A bunch of comments:
First and foremost. Thank you very much, Carsmaster, for continuing to push the limits!
Second. Thanks, Despereaux, for jumping in with alternate versions to help those having lesser computers. You beat me to it!
Third. My approach in utilizing varying transparency by LOD is to make for something of a transition in appearance. For two reasons:
1) So that at the farthest visible distance the grass doesn't suddenly pop in or out of visibility like a switch being thrown.
2) So that when the grass is placed against differing landscape or runway textures it doesn't stand out too strongly at farther view distance.
By the foregoing, I'm saying that the grass structured as first presented is basically fine when used against a particular set of terrain and runway textures. When tuned for appearance against one particular, underlying texture set, it can be jarring when used on some other rather different underlying textures, in one or both of tone and hue.
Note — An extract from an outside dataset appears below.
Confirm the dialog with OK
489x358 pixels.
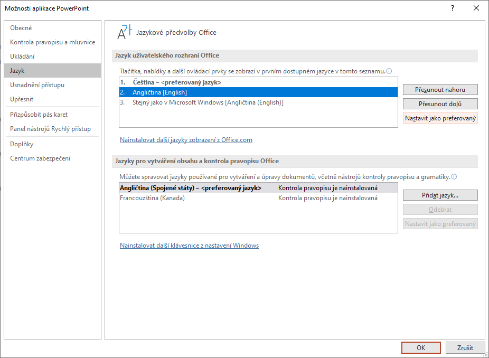(x=420, y=348)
Fourth. (And this will be a long one.) I played with the lighting parameters in the .mat files (Ambient and Diffuse) so as to find some reasonable consistency in general appearance against the terrain/runway as the Sun elevation changes. It can't be perfect because of the combination of the textures being flat planes and that the surface normals aren't optimized for this fact of the flat-plane simplifying of complex objects.
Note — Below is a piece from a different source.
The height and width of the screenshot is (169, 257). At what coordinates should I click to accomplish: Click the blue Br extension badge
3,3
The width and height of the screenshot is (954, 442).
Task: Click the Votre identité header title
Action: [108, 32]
Take the flowers, for example. Let's for simplicity assume all their textures are exactly vertical (they're close enough to that right now), being a flat sheet standing on edge. The surface normals for the 4 corners are thus oriented horizontally, perpendicular to the face. This is the case for both sides, with the opposing normals pointing in opposite directions.
Let's follow what happens to the object lighting as the Sun varies in elevation, for a texture facing east. The lighting will be strongest when the Sun is on the eastern horizon, at sunrise. That's because the surface normals are pointing directly at the Sun. As the Sun climbs, the lighting decreases immediately, and continues to a functional minimum at noon, when the Sun is in plane with the east-facing side. From there until sunset the lighting remains minimal.
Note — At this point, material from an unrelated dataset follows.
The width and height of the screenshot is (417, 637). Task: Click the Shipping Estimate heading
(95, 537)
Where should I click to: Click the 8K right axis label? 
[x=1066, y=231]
Now here's the thing. A real plant is not a flat plane. It has surfaces in a variety of orientations. And so if we look at one side all day we never find that the plant will be darkest when the Sun is highest in the sky! Indeed, to a general approximation we find a not large change in overall illumination throughout the whole day.
How do we work around that here? By NOT making the surface normals perpendicular to the polygon faces!
For example. Here's both facese from a 2-sided, 4-corner, 15m x 15m forest face I have in my objects:
0 -15 0 0.342 0 0.9397
0 15 0 0.342 0 0.9397
0 15 15 0.342 0 0.9397
0 -15 15 0.342 0 0.9397
0 -15 0 -0.342 0 0.9397
0 15 0 -0.342 0 0.9397
0 15 15 -0.342 0 0.9397
0 -15 15 -0.342 0 0.9397
A naive (and incorrect) approach with surface normals in the usual perpendicular orientation would be:
0 -15 0 1 0 0
0 15 0 1 0 0
0 15 15 1 0 0
0 -15 15 1 0 0
0 -15 0 -1 0 0
0 15 0 -1 0 0
0 15 15 -1 0 0
0 -15 15 -1 0 0
What I'm doing here is radiacally altering the normals so that instead of pointing horizontally, they're pointing almost straight up, just 20 degrees from vertical. This ensures that lighting of this forest object will be generally highest when the Sun is highest, but with still some emphasis on that side facing the Sun. This works beautifully, considering the severe limitations of the object simplicity.
I'll look at this situation for the flowers, and see if I can easily apply such alterations via a spreadsheet. (I don't have any proper 3D software.) The grass doesn't need this treatment because the polys are already tilted a lot, thus making for reasonably good lighting characteristics.